Extracted material —
<<<<

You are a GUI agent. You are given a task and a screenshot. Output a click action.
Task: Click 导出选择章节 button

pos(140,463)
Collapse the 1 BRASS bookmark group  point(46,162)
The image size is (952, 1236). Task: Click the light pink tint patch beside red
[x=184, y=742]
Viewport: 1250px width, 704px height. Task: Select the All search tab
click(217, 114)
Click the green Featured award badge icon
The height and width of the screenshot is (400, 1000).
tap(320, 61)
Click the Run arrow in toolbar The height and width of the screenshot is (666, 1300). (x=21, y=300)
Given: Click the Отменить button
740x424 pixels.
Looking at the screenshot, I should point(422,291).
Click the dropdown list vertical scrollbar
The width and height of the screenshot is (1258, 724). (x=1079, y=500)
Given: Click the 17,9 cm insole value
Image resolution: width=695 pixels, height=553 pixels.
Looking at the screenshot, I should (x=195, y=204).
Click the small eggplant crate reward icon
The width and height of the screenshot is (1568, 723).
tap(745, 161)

>>>>

When the line containing "Click the Run" is found in the records above, restate it and every later line word for word through the last one, and nothing more.

Click the Run arrow in toolbar The height and width of the screenshot is (666, 1300). (x=21, y=300)
Given: Click the Отменить button
740x424 pixels.
Looking at the screenshot, I should point(422,291).
Click the dropdown list vertical scrollbar
The width and height of the screenshot is (1258, 724). (x=1079, y=500)
Given: Click the 17,9 cm insole value
Image resolution: width=695 pixels, height=553 pixels.
Looking at the screenshot, I should (x=195, y=204).
Click the small eggplant crate reward icon
The width and height of the screenshot is (1568, 723).
tap(745, 161)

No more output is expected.